======== Extracted information ========

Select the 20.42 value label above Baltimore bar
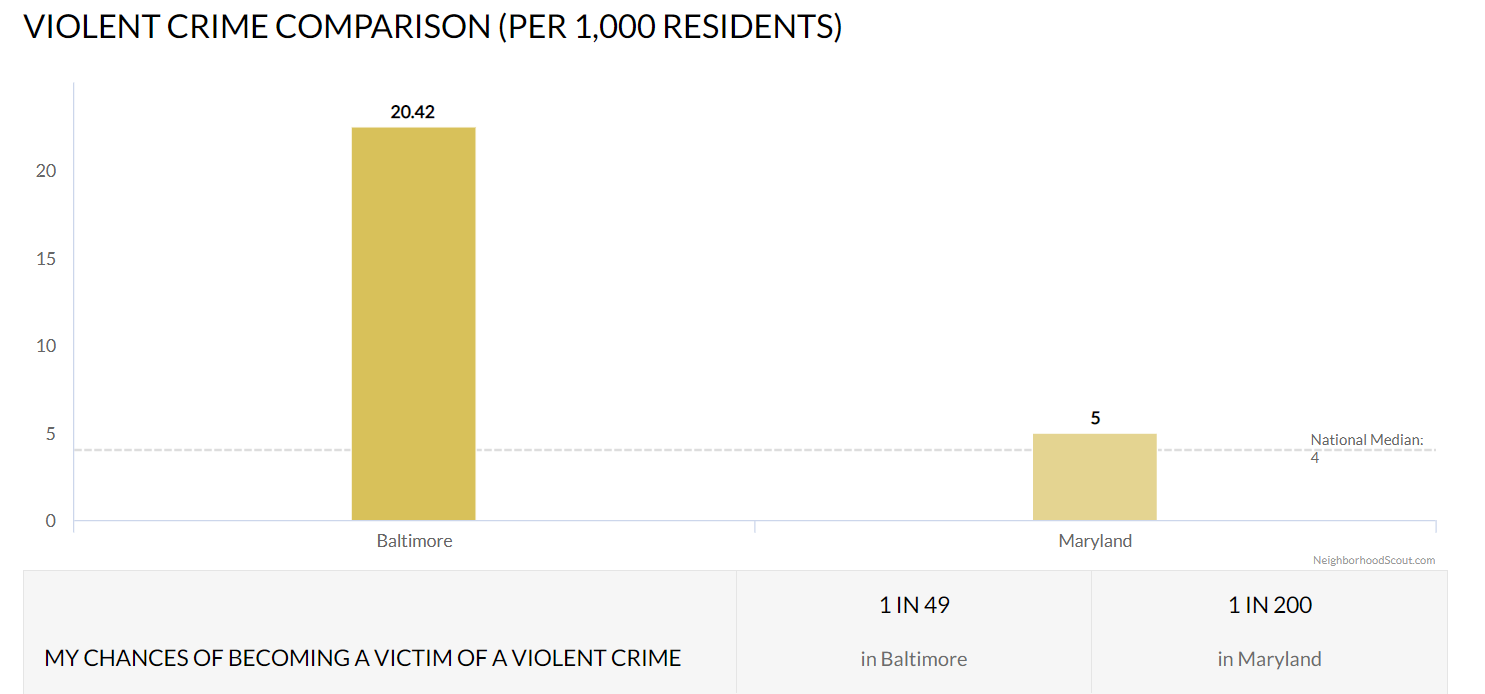The image size is (1485, 694). [412, 112]
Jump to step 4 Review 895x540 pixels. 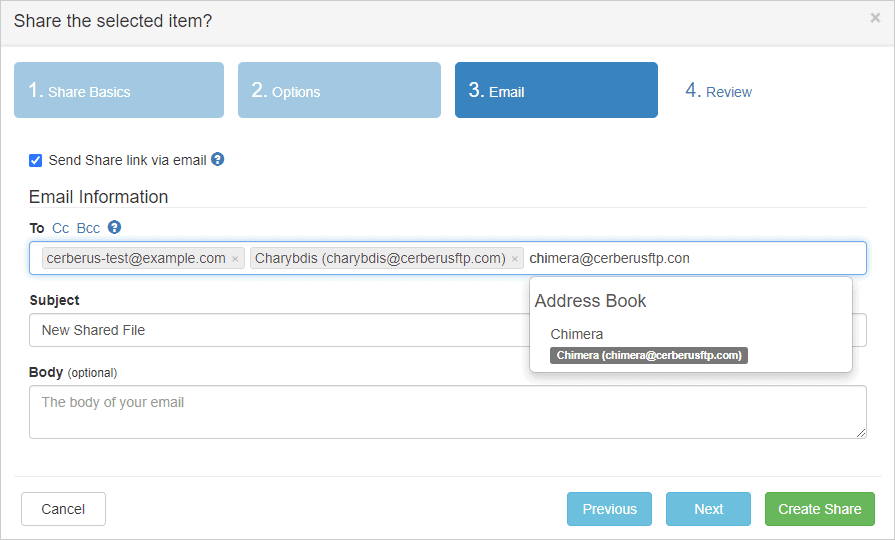coord(718,91)
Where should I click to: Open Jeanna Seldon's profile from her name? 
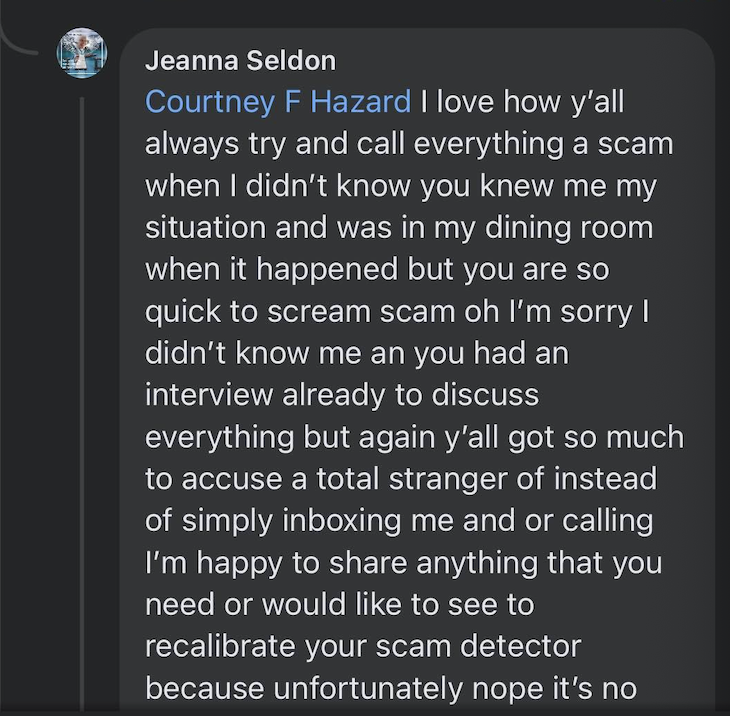coord(240,61)
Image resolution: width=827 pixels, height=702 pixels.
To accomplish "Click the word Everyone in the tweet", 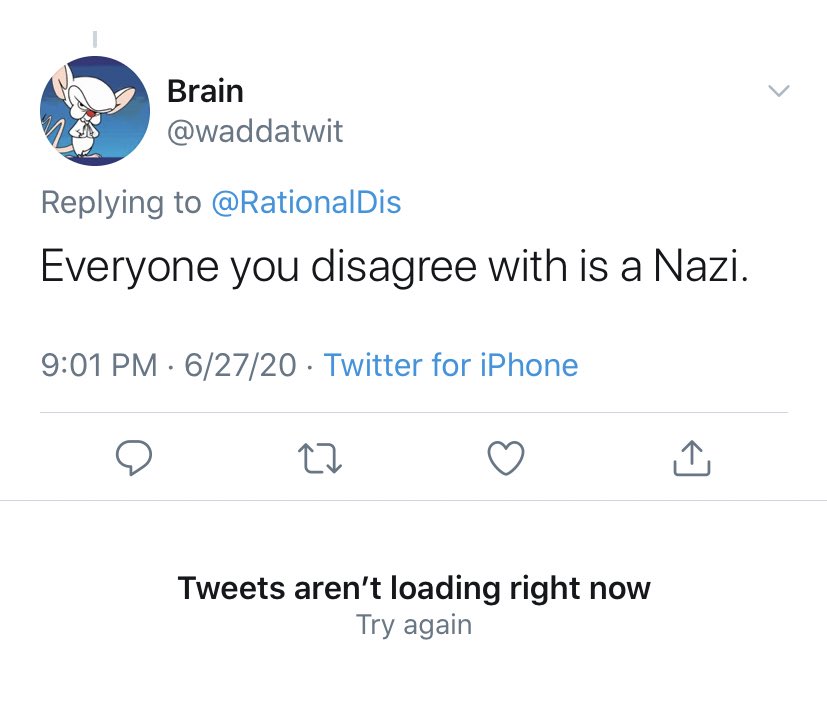I will pyautogui.click(x=130, y=267).
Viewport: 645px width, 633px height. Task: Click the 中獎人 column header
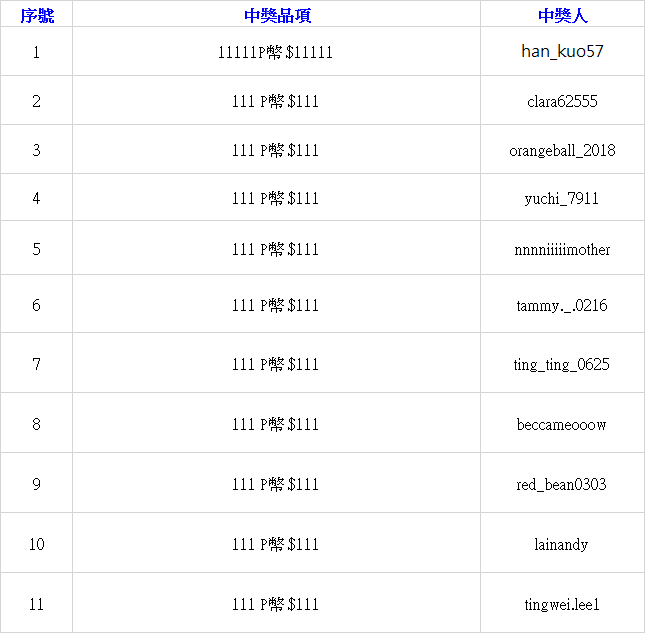pos(562,16)
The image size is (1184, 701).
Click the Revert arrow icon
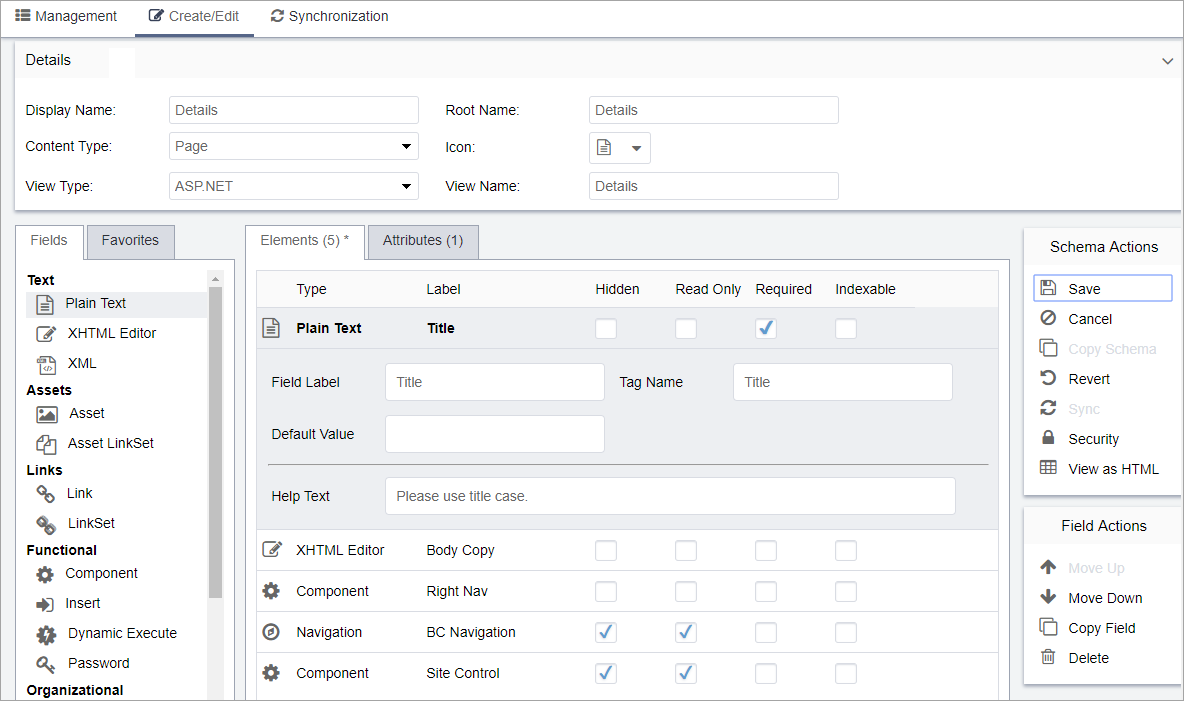tap(1048, 379)
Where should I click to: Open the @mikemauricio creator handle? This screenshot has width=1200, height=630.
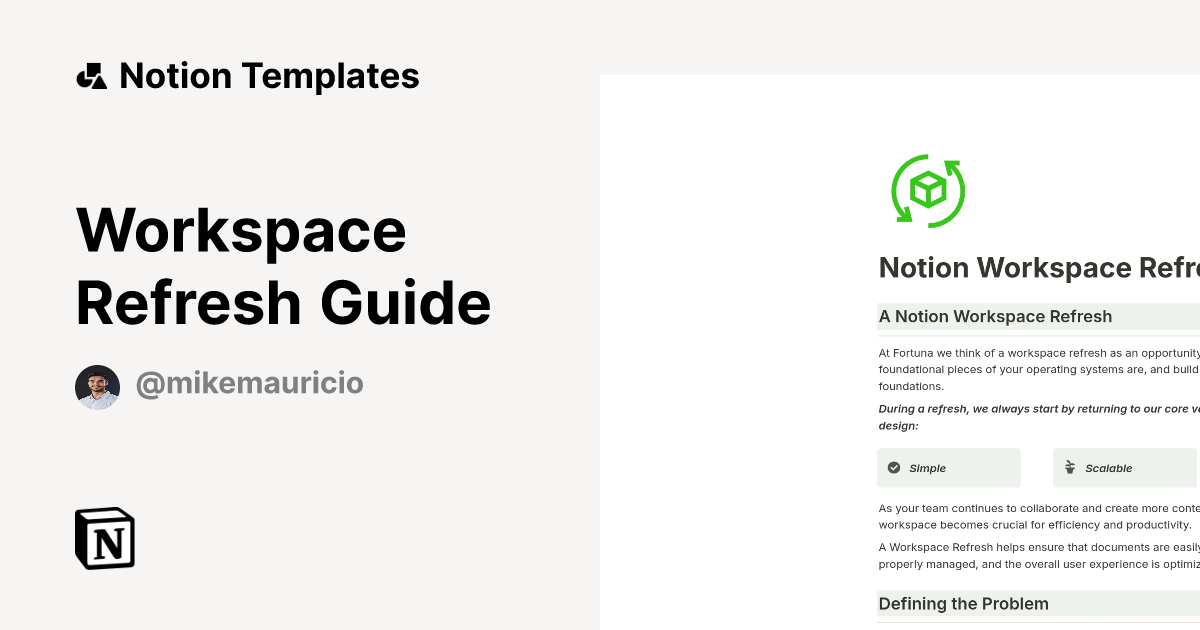249,384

========

• Problem
Only the lines from the one with "The image size is (1184, 701)." to the end of the listing, both ends included, should be retyped exactly; no pictures belong in the copy.

• Task answer
The image size is (1184, 701).
Click the Revert arrow icon
tap(1048, 379)
Where should I click to: Open the @mikemauricio creator handle? This screenshot has width=1200, height=630.
249,384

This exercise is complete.